A lot of the clients I serve aren’t starting from scratch.

They:

• Save well
• Invest consistently
• Make good money

They want to make sure they’re not missing anything.

They want a financial partnership focused on optimizing their plan so it is aligned to their unique goals and situation.

If that sounds like you, I’d be happy to have a conversation.

04/09/2026

Trust your gut.

I was reviewing a client’s tax return recently and something about their Qualified Business Income (QBI) deduction felt off.

It wasn’t obvious, but it didn’t sit right.

So we reached out to their CPA.

Turns out, a single missed digit was the issue.

That small oversight resulted in five-figure tax savings for my client.

A good reminder:

Even great professionals can miss things and collaboration matters.

04/07/2026

Roth accounts are great… but they’re not always the best answer.

If you’re in the 24–32% marginal tax bracket, pre-tax savings can be incredibly valuable.

For every $1 you contribute pre-tax, you could be saving $0.30–$0.40 in taxes depending on your federal and state tax rates.

That’s a meaningful upfront tax benefit!

In general:

• Lower tax bracket → Roth tends to make more sense
• Higher tax bracket → Pre-tax often becomes more attractive

And one of the most overlooked opportunities?

Many people can shift money to Roth later through strategic conversions during lower-income years in retirement.

It’s less about Roth vs. pre-tax…
and more about using both intentionally over time.

04/06/2026

Reminder: You have until April 15, 2026 to fund a Roth IRA for your 2025 contribution.

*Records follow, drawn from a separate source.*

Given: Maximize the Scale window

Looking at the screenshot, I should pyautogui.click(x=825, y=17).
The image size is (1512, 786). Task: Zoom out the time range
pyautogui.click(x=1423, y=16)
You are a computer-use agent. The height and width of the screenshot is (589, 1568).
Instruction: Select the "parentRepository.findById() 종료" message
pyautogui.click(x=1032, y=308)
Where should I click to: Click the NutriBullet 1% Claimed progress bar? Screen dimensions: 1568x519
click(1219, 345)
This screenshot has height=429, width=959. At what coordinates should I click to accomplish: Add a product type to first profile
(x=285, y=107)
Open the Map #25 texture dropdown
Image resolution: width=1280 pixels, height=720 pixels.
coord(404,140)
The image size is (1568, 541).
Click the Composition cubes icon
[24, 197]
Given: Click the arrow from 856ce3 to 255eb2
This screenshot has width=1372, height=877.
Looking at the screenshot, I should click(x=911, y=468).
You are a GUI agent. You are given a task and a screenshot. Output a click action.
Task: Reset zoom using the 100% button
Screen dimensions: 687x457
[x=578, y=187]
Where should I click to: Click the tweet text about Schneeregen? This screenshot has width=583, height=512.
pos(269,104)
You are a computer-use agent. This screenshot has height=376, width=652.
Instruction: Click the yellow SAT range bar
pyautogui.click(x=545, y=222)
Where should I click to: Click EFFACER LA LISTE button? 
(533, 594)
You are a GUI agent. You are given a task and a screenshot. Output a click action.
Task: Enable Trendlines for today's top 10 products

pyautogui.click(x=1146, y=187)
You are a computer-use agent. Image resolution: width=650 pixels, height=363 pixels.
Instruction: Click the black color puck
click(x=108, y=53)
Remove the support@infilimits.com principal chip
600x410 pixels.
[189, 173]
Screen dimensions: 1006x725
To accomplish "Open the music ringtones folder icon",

• Under age 50 → up to $7,000
• Age 50+ → up to $8,000

If you just received a tax refund, this can be a great way to put those dollars to work for your future.

04/01/2026

I’m not the best financial advisor for everyone, and that’s by design.

The people I serve best are usually beyond the basics:

• They spend less than they earn
• They’re consistently saving for retirement
• They’re doing the “right things”… but wondering what comes next

That’s where deeper planning matters.

It’s not about hitting a certain income or net worth threshold.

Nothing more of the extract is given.